Apa’s character, Nico, a courier who’s immune to COVID, is the film’s protagonist. He’s in a relationship with Sara (Carson), although the two have only ever interacted over FaceTime since they “met” during the pandemic. When the government is notified that Sara’s grandmother has fallen ill with the virus, Nico goes on a dramatic chase across LA to find an immunity bracelet for Sara so the two of them can escape the city, which is under militia law. During his journey, he seeks help from a rich family whom he often makes deliveries to, Piper and William Griffin (Moore and Whitford), because of their access to counterfeit immunity bracelets.


Courtesy Of Stxfilms / Courtesy of STXfilms

Mason said he wanted to portray a “class divide” that shows how people endure a pandemic depending on their economic status.

“I was really trying to make a point about the differences between the haves and the have-nots in society,” Mason said. “I was thinking of A Tale of Two Cities, and I loved the idea of this kind of class divide.

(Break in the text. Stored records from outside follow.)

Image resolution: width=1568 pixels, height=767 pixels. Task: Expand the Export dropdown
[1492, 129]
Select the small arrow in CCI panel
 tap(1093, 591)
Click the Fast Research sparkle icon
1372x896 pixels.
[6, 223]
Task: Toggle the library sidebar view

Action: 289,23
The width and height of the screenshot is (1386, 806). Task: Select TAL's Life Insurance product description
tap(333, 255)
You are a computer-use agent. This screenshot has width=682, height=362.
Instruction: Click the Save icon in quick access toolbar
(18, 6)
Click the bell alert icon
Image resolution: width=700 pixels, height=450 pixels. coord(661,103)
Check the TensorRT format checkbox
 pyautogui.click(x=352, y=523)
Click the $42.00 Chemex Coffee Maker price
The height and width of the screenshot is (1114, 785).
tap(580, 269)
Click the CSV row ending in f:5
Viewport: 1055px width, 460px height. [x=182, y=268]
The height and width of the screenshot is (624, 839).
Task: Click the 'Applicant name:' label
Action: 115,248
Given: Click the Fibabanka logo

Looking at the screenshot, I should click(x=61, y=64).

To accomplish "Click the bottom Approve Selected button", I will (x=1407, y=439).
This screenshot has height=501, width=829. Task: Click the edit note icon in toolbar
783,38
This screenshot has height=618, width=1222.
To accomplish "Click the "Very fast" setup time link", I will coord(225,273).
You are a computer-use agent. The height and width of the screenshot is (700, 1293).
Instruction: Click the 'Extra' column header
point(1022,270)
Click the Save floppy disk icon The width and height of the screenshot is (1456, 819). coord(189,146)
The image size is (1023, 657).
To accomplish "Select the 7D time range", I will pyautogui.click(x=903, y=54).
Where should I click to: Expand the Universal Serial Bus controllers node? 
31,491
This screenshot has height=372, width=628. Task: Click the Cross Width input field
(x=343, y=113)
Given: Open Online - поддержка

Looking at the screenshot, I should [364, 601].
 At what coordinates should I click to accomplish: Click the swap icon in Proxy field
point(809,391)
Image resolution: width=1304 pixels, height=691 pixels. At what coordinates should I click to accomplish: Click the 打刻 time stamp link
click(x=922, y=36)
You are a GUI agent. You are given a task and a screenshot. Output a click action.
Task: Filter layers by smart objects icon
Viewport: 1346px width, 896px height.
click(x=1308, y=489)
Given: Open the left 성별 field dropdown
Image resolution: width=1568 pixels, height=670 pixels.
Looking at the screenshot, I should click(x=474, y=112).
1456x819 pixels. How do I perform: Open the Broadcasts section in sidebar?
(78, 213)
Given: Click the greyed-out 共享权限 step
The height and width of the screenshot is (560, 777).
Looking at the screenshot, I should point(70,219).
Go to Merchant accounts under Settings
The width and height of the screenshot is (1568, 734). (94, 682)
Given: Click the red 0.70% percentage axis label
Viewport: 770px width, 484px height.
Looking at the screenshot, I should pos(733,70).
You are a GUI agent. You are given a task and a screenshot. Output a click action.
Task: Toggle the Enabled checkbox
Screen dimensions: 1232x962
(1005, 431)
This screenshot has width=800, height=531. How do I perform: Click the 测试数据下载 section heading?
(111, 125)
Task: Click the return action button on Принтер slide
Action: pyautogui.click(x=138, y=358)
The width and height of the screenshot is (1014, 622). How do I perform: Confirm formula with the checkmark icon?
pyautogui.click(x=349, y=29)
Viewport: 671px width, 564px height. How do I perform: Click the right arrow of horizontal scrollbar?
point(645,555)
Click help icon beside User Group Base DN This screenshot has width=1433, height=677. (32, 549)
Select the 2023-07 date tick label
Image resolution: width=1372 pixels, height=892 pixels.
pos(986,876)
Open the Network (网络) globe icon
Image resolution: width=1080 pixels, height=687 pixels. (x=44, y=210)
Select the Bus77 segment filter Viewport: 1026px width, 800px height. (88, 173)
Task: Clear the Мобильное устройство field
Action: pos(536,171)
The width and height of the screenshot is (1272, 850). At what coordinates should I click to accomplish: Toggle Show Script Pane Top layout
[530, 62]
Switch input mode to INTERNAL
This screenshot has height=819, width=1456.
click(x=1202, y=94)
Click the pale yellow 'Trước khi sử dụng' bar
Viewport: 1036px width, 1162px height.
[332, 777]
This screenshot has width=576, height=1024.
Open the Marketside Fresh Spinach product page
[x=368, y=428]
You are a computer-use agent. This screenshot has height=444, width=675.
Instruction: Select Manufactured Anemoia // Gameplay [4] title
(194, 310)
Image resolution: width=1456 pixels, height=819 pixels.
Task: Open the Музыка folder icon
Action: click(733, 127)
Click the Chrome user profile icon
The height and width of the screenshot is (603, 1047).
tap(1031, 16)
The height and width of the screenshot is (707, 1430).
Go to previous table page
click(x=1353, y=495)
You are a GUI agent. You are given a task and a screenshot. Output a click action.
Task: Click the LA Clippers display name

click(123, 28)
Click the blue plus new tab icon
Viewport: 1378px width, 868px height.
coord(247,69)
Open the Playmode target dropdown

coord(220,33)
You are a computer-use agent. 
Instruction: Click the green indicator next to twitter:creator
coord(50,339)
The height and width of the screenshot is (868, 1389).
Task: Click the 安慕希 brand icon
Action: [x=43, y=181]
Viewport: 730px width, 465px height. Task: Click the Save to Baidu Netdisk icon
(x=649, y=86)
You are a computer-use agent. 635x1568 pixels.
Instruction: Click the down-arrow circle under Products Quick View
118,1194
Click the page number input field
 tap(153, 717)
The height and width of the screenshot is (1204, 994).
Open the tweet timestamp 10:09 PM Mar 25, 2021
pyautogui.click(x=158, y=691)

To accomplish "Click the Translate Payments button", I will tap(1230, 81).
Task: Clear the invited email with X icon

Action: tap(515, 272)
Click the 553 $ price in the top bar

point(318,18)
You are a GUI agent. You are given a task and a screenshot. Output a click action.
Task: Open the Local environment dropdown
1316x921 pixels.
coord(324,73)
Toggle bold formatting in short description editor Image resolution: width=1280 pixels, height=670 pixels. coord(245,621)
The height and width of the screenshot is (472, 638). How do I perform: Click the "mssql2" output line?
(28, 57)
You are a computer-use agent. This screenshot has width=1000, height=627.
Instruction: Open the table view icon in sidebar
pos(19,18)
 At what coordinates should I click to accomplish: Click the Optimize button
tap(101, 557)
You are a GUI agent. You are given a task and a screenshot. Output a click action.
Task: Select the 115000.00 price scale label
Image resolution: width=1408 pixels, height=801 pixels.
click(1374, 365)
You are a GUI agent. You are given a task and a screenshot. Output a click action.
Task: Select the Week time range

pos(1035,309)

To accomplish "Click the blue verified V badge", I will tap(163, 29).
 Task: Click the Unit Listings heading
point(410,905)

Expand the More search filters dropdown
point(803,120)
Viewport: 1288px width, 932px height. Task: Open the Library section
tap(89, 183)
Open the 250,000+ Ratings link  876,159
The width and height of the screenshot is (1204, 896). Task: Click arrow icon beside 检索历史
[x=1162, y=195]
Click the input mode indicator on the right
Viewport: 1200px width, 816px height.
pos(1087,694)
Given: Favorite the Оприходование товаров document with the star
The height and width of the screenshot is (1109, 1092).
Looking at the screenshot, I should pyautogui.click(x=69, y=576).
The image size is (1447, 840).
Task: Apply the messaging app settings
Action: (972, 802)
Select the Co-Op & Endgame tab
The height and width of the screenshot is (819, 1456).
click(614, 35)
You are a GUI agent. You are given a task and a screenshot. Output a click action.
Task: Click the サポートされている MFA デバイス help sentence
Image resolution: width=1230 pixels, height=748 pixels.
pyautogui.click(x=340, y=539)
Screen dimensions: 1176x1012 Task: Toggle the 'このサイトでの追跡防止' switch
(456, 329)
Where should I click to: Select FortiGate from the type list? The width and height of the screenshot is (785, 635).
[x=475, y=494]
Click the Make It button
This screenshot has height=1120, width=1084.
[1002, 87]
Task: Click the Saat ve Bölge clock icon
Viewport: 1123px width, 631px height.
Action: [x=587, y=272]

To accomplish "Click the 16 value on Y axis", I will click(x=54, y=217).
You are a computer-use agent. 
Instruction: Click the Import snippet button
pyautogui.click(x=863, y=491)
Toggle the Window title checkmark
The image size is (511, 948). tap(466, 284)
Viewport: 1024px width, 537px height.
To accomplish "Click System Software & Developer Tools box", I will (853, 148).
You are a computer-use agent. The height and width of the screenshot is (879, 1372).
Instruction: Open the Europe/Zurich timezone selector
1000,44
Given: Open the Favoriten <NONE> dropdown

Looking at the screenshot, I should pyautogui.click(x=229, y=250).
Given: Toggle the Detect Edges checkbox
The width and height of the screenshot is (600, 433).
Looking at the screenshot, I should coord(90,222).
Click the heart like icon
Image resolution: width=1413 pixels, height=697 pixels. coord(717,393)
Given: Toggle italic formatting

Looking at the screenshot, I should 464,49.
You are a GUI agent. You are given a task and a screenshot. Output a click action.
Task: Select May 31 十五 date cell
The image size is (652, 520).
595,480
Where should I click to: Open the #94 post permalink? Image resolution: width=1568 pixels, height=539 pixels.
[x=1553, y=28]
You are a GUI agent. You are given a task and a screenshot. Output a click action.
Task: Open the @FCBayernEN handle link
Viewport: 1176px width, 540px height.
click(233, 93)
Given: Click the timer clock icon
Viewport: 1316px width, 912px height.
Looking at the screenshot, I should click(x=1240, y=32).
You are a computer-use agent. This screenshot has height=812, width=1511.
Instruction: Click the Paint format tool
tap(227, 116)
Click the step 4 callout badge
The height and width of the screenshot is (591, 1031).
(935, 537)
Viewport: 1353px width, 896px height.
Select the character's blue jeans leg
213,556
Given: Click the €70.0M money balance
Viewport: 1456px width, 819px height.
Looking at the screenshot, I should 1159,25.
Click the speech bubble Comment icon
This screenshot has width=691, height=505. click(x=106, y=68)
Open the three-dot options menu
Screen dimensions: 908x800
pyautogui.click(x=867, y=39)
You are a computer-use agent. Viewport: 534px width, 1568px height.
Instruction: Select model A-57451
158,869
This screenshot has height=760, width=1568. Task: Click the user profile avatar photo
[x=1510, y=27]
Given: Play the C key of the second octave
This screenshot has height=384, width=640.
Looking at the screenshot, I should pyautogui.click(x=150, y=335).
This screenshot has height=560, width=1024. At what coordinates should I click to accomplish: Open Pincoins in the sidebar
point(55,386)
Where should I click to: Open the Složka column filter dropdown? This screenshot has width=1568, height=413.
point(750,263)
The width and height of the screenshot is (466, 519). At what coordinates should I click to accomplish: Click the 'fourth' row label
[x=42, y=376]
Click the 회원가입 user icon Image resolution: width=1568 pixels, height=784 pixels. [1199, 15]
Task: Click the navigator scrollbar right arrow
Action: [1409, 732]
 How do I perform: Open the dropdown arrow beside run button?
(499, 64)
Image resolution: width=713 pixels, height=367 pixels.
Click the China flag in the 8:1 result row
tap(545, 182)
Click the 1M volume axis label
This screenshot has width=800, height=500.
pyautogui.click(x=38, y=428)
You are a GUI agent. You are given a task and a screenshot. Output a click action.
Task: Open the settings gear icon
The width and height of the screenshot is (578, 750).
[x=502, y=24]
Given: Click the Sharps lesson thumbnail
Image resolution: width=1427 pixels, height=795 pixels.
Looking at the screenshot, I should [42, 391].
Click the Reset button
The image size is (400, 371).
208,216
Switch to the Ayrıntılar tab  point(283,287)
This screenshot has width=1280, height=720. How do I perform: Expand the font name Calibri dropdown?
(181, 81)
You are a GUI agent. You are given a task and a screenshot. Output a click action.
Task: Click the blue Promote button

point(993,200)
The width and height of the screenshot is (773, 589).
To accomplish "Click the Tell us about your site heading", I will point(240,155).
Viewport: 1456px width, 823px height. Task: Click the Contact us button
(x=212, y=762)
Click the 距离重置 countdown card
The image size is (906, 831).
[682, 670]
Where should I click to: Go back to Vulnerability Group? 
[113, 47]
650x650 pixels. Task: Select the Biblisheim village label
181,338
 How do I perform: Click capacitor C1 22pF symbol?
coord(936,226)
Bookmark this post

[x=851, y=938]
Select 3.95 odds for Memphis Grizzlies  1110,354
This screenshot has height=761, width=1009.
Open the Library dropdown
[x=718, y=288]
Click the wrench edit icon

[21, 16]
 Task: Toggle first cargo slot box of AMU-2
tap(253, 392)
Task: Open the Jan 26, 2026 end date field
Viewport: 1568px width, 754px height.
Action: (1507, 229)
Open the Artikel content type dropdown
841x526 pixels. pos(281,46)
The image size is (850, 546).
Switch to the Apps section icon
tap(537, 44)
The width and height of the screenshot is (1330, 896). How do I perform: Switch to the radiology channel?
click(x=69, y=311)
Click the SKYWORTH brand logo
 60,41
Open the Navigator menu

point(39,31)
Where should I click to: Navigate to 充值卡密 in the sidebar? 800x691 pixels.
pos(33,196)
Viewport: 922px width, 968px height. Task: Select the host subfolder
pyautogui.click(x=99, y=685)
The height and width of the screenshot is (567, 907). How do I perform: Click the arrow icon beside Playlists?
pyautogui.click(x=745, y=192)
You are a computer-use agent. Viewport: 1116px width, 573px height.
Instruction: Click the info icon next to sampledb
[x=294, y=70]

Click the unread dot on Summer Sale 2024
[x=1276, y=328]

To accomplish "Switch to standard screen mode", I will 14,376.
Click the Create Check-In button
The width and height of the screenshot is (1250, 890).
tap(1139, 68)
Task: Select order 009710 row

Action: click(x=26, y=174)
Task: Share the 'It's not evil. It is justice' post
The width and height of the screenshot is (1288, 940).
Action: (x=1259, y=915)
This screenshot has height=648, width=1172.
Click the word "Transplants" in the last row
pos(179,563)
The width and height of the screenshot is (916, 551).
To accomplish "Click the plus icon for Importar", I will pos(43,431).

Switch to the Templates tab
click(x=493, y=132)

There aren’t many cities that are more cosmopolitan than LA, and there is that real sense of the rich/poor divide here.”

While critics are panning Songbird, other pandemic movies, like the 1995 film Outbreak and Steven Soderbergh’s Contagion, experienced a surge in viewership in March, when the World Health Organization declared the outbreak a pandemic. Mason said, ironically enough, when his wife put on Contagion at the beginning of the lockdown, he “couldn’t watch it because it was just too real.” But according to the director, it was the success of these films that inspired the launch of his movie.

Songbird originally started as a monster movie, almost like Cloverfield or something way more fantastical, and it was actually [producer] Adam Goodman that was very interested in the fact that so many people were watching Contagion and Outbreak,” Mason said. “There was a period where they were the most-watched movies in the world, and I kind of had to agree with him.”

While the early versions of Mason and Boyes’ script featured an actual monster “as a metaphor for what we’re all going through,” the final version ultimately shows COVID as “a horrifying invisible monster.”


Courtesy Of Stxfilms / Courtesy of STXfilms

But he hadn’t anticipated that the COVID-19 pandemic would become so polarizing, ideologically dividing people instead of bringing them together.

“A lot of things have happened this year in terms of how it became politicized, whether it was mask-wearing or just debates about how seriously people took the virus,” he said. “The world quickly became more dystopian than anything I could imagine.”

According to the filmmaker, Songbird was the first movie to be up and running again in Los Angeles after productions shut down in March. The cast and crew were navigating new protocols to keep everyone safe on set in the middle of a pandemic, and yet Mason said there was still “a real feeling of togetherness and this sense of a collective experience” between everyone behind the scenes.

“I was constantly trying to second-guess myself about whether or not it was appropriate to make a movie about COVID while we’re all going through it,” Mason said. “I couldn’t deny that as a central conceit, it was incredibly powerful. And it was somewhat cathartic for us to be making this movie while we’re all going through it. And fundamentally, I was hoping that that would translate to an audience.”